Sunday, May 27, 2012

May 27, 2012 – Back from Bermuda



Claire and I have now returned from the Kick Cancer Overboard cruise to Bermuda.  Many thanks to those who contributed to the organization so we could have this opportunity!

Kick Cancer Overboard is a plucky little non-profit that’s taken on a rather unusual mission: giving away free cruises to people who have been affected by cancer.

Lest this sound to you like a frivolous mission, consider this.  When people have been through a struggle with cancer, either as patients or caregivers, often the last thing on their priority list is their own recreation and relaxation.  Cancer very often drains its victims of energy, enthusiasm, and – especially in this dysfunctional healthcare-funding system – of financial resources. Who can afford a vacation, under such circumstances?

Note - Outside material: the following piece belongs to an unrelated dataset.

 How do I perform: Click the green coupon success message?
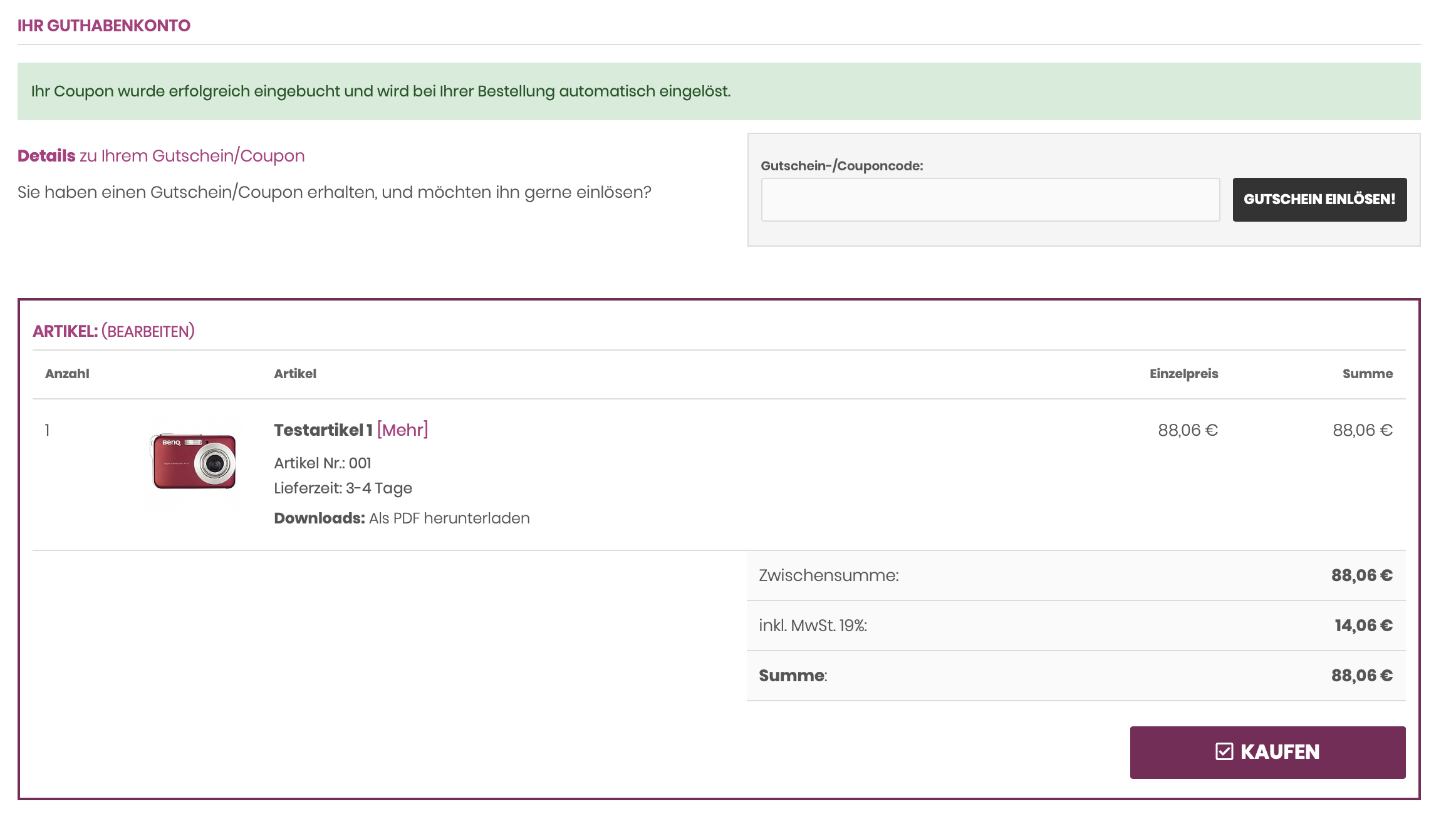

Yet, often, a vacation is just what the doctor ordered (or would have, had he or she known about Kick Cancer Overboard).

You can view a video about Kick Cancer Overboard here.

(Passing under the Verrazano Narrows Bridge, outbound.)

On the cruise, Claire and I met a young couple, just married a few days before, after she had completed surgery and chemo for breast cancer.  Their wedding was a hurried affair at City Hall – rather than the church wedding they’d planned – so she could receive much-needed healthcare benefits from his employer.  This cruise was their honeymoon: the only one they could afford, I’m sure.

We had a lengthy conversation with a woman and her twentysomething niece, both of them grieving the recent loss of their sister and mother to a rare brain cancer.  The niece, daughter of the woman who’d died, felt exhausted and drained from having been her mother’s caregiver during her final illness.  The cruise was a Godsend to them both, and a way for them to reconnect with each other after their painful experience of loss.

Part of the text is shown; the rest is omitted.